Глава 2. Столетняя гражданская (Х-Х I вв.)

«Огнём и мечом». Свидетельствуют летописи. Свидетельствует археология. Свидетельствует византийский топарх. Свидетельствуют народные предания. Участь богоотступника. За что «окаяли» Святополка? Всеслав Чародей. «Мятежи волхвов» – правда и клевета. Муромские святогоны. Последствия: два предания об отроках. «Земли незнаемые». Восемь веков, отнятые у империи. Странное «уважение» единоверцев. Постскриптум Аль Марвази

Небо твоё, Небо моё -

Кровью залить и поделить…

Небо твоё, Небо моё,

А под ногами плачет земля.

Никола Емелин. «Хватит стрелять!»

…Пока монах один, чернее сажи,

О всепрощеньи что-то бормоча,

Не всыпал яд в языческую чашу…

Отведал Русь – и стаял, как свеча.

Его связали кушаками туго,

Перунов крест сорвали со шнура,

И меч – грозу ублюдочного юга -

Ублюдок сбросил с берега Днепра.

Змея-монах, стращая божьей карой,

Траву усыпал фосфором луны,

И, обезглавив дерзкие драккары,

Их превратил в смиренные челны.

Стелился дым, удушливый и рваный…

Нерусской плотью пахнущая мразь,

Напялив латы с солнцами и львами,

В палатах села, Русью нареклась.

А. Широпаев. «Пленник»

Сейчас о долгом и кровавом пути новой веры по Русской земле вспоминать не модно. Сейчас в моде другие авторы – кто возносит Владимира за великую мудрость, из-за которой принятие христианства не сопровождалось-де «социальными потрясениями», ознаменовавшими принятие христианства в Польше, Венгрии, Скандинавии.

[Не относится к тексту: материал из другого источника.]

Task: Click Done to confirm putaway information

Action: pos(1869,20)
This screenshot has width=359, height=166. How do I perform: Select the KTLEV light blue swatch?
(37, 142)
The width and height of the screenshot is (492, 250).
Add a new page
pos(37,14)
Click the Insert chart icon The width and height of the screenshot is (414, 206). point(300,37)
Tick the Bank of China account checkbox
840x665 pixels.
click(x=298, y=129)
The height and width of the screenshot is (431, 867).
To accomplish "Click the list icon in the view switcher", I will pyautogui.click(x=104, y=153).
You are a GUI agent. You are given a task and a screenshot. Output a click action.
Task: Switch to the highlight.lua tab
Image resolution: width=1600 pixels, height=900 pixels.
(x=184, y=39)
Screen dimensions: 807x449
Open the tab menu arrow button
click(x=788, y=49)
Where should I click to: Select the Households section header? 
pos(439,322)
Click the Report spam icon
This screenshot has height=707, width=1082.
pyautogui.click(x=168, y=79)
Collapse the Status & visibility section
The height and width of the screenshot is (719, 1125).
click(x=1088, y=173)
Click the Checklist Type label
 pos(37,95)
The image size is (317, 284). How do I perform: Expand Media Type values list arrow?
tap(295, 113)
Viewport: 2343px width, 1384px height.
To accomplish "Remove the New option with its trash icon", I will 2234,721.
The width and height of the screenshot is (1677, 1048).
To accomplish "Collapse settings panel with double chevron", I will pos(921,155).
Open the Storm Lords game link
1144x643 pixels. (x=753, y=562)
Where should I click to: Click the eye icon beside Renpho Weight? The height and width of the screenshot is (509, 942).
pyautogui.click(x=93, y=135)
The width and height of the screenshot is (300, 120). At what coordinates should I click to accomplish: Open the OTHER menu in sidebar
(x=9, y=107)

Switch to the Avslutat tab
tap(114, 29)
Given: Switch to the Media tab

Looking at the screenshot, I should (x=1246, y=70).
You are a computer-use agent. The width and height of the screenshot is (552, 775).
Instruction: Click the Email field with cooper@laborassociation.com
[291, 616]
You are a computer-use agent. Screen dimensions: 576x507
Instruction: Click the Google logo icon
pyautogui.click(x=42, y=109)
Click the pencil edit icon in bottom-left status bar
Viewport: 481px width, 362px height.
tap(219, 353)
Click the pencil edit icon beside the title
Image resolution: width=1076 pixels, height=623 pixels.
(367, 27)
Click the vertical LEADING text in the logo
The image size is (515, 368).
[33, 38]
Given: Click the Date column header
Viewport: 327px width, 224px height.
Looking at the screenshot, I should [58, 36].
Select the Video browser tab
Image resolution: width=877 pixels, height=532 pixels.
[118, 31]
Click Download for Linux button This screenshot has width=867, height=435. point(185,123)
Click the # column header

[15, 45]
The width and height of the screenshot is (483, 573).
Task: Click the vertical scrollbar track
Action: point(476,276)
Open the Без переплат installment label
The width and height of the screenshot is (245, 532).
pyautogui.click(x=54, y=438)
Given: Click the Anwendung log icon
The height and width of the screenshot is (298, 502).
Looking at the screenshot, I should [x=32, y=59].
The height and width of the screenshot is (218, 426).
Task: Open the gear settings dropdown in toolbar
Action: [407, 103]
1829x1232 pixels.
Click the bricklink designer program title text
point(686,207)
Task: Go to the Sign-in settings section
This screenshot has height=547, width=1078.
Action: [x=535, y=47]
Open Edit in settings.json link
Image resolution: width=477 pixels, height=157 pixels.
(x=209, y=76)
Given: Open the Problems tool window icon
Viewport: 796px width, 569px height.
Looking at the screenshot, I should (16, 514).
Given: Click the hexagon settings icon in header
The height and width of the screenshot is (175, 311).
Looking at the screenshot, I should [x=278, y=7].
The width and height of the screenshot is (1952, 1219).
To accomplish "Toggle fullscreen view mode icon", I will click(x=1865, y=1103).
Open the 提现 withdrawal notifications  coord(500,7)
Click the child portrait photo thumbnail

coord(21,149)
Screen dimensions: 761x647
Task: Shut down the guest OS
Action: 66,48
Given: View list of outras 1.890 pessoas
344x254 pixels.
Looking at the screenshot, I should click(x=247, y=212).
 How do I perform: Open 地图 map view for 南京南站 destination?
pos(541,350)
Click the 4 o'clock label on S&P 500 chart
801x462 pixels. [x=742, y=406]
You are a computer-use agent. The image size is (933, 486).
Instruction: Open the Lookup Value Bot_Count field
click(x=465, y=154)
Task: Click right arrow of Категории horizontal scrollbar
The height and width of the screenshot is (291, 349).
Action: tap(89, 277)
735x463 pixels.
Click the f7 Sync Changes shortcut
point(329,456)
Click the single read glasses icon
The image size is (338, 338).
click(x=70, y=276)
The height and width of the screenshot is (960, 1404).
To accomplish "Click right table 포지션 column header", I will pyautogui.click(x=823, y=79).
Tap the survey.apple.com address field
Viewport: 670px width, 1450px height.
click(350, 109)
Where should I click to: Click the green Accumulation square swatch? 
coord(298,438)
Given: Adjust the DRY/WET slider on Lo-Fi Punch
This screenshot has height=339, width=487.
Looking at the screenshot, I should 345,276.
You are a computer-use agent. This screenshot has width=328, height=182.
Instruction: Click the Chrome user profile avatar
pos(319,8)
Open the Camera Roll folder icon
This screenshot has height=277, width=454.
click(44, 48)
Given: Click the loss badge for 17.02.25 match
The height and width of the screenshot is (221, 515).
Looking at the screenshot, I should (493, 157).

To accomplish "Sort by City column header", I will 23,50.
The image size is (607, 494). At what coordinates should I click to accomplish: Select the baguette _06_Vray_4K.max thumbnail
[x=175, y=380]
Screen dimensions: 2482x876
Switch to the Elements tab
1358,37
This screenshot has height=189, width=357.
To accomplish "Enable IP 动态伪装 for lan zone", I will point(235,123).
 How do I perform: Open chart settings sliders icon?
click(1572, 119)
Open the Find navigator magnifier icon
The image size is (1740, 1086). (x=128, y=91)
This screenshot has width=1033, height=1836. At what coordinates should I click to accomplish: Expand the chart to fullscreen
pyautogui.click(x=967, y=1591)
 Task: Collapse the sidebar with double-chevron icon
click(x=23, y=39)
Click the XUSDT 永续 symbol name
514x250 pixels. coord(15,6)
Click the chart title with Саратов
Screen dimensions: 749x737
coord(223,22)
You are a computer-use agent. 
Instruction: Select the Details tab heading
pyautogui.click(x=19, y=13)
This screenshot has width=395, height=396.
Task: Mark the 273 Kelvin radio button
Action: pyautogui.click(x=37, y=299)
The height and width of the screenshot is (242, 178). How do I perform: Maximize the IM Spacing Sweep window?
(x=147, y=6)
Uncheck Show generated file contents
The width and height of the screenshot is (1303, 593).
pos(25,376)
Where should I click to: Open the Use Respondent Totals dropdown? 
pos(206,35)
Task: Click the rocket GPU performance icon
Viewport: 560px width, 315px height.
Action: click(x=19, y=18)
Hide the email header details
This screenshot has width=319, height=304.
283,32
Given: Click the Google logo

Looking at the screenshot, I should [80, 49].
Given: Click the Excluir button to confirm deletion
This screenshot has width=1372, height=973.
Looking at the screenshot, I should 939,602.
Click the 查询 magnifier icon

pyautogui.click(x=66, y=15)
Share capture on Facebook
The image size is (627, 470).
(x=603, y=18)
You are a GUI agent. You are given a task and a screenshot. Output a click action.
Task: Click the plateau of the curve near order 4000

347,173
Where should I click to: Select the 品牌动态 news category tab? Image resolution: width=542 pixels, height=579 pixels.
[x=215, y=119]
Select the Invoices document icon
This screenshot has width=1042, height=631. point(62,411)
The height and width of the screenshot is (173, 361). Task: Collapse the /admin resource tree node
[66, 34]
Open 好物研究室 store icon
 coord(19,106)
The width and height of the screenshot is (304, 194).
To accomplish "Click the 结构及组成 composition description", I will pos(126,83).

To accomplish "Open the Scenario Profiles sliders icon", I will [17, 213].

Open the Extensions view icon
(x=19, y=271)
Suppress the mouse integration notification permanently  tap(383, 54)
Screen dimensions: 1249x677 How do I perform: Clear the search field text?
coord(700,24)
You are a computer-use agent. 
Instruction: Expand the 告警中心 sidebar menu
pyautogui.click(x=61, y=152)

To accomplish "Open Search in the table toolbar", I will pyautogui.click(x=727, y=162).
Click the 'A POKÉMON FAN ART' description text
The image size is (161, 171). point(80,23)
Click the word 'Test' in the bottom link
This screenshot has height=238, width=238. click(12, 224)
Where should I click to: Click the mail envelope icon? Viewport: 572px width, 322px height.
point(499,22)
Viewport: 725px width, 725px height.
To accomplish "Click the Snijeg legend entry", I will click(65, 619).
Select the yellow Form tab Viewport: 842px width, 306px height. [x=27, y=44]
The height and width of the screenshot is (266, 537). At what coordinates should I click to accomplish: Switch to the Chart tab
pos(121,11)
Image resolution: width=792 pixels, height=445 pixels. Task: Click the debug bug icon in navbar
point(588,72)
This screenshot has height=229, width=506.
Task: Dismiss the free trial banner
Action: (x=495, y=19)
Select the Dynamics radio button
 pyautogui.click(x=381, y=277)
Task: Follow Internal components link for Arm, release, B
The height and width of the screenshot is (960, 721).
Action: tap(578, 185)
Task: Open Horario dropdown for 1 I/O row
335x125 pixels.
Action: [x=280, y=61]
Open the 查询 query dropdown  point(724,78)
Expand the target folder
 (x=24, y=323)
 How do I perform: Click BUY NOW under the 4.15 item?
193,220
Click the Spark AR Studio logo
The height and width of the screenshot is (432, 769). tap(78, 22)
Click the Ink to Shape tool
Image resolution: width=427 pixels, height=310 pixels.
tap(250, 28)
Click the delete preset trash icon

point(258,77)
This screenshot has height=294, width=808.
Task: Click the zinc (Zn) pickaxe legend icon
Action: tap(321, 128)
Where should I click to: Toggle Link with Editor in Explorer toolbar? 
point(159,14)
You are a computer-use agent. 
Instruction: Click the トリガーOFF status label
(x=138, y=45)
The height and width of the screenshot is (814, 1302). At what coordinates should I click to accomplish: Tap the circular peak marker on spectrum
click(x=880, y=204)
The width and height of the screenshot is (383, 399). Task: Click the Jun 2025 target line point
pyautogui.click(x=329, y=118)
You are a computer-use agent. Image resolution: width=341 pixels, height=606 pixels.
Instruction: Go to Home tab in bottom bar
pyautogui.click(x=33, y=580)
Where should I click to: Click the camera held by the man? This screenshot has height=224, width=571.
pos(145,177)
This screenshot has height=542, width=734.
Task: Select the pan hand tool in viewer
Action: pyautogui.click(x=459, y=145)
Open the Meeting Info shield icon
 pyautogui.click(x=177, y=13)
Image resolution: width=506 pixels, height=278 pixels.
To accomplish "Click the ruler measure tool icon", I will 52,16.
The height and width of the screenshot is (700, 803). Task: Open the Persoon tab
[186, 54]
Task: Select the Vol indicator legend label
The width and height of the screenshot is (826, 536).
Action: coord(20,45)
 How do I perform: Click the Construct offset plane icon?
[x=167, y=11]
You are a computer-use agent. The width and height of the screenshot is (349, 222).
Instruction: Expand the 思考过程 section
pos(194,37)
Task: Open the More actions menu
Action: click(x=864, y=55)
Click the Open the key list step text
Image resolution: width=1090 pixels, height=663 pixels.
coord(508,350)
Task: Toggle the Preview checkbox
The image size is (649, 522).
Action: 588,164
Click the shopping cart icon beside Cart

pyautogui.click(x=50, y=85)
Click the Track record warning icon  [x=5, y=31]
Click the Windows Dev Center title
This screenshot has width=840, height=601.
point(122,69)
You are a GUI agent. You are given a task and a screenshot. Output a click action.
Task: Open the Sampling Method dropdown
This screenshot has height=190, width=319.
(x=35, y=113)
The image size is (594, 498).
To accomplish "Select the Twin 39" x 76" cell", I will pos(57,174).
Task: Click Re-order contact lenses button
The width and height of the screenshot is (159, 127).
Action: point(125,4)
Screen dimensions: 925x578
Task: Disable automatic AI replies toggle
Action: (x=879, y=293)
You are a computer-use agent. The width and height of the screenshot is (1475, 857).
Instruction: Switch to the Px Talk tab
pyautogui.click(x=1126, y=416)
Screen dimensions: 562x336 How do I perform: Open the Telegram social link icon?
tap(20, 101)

Кто утверждает, что уже время сына крестителя, Ярослава, было «временем очевидного расцвета христианства» на Руси.

Тем, кто осмеливается вспоминать про «огонь и меч» киевских дружин, суровые бородатые (и не очень) публицисты пеняют за «клевету на церковь», за «повторение задов советского агитпропа» и так далее.